Task to complete.
Each entry that follows needs to be written out exactly, with nothing left out.
[Input data — start]
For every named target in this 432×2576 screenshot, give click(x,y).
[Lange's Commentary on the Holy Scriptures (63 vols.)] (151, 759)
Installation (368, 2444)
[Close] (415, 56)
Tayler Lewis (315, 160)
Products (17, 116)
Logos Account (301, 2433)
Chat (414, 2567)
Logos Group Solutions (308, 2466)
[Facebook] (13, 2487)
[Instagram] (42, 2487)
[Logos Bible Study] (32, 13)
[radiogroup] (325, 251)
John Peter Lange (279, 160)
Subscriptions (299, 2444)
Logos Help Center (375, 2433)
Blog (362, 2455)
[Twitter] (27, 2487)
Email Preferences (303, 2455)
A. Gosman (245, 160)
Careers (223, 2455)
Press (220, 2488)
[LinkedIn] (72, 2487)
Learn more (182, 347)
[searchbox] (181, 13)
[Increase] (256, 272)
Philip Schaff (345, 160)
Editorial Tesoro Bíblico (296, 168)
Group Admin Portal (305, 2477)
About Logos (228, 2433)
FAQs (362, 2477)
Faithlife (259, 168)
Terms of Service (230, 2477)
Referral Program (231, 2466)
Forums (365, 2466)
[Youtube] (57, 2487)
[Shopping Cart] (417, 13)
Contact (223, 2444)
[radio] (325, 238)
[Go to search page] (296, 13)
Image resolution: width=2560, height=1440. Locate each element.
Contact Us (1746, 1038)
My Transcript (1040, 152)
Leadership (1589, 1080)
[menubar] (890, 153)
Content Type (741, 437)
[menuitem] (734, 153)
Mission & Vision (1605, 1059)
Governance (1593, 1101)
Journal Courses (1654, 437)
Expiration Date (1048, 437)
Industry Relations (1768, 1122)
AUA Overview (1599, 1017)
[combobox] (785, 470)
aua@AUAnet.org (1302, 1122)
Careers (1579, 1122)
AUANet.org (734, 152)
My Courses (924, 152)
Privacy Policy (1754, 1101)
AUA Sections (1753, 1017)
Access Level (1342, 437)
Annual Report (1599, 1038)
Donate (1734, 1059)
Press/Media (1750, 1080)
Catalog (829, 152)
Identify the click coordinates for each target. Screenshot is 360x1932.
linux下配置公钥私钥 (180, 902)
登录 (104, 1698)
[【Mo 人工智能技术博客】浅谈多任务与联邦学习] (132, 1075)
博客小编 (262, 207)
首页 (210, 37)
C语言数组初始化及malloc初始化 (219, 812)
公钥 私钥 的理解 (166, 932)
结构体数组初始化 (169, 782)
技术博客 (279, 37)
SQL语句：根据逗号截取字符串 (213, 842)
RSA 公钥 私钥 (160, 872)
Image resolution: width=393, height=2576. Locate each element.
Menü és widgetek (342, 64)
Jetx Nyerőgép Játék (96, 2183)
[Input data — finish]
Answer.
For every named target in this 432×2576 screenshot, give click(x,y).
[Lange's Commentary on the Holy Scriptures (63 vols.)] (151, 759)
Installation (368, 2444)
[Close] (415, 56)
Tayler Lewis (315, 160)
Products (17, 116)
Logos Account (301, 2433)
Chat (414, 2567)
Logos Group Solutions (308, 2466)
[Facebook] (13, 2487)
[Instagram] (42, 2487)
[Logos Bible Study] (32, 13)
[radiogroup] (325, 251)
John Peter Lange (279, 160)
Subscriptions (299, 2444)
Logos Help Center (375, 2433)
Blog (362, 2455)
[Twitter] (27, 2487)
Email Preferences (303, 2455)
A. Gosman (245, 160)
Careers (223, 2455)
Press (220, 2488)
[LinkedIn] (72, 2487)
Learn more (182, 347)
[searchbox] (181, 13)
[Increase] (256, 272)
Philip Schaff (345, 160)
Editorial Tesoro Bíblico (296, 168)
Group Admin Portal (305, 2477)
About Logos (228, 2433)
FAQs (362, 2477)
Faithlife (259, 168)
Terms of Service (230, 2477)
Referral Program (231, 2466)
Forums (365, 2466)
[Youtube] (57, 2487)
[Shopping Cart] (417, 13)
Contact (223, 2444)
[radio] (325, 238)
[Go to search page] (296, 13)
Image resolution: width=2560, height=1440. Locate each element.
Contact Us (1746, 1038)
My Transcript (1040, 152)
Leadership (1589, 1080)
[menubar] (890, 153)
Content Type (741, 437)
[menuitem] (734, 153)
Mission & Vision (1605, 1059)
Governance (1593, 1101)
Journal Courses (1654, 437)
Expiration Date (1048, 437)
Industry Relations (1768, 1122)
AUA Overview (1599, 1017)
[combobox] (785, 470)
aua@AUAnet.org (1302, 1122)
Careers (1579, 1122)
AUANet.org (734, 152)
My Courses (924, 152)
Privacy Policy (1754, 1101)
AUA Sections (1753, 1017)
Access Level (1342, 437)
Annual Report (1599, 1038)
Donate (1734, 1059)
Press/Media (1750, 1080)
Catalog (829, 152)
Identify the click coordinates for each target. Screenshot is 360x1932.
linux下配置公钥私钥 (180, 902)
登录 (104, 1698)
[【Mo 人工智能技术博客】浅谈多任务与联邦学习] (132, 1075)
博客小编 (262, 207)
首页 (210, 37)
C语言数组初始化及malloc初始化 (219, 812)
公钥 私钥 的理解 (166, 932)
结构体数组初始化 (169, 782)
技术博客 (279, 37)
SQL语句：根据逗号截取字符串 (213, 842)
RSA 公钥 私钥 (160, 872)
Image resolution: width=393, height=2576. Locate each element.
Menü és widgetek (342, 64)
Jetx Nyerőgép Játék (96, 2183)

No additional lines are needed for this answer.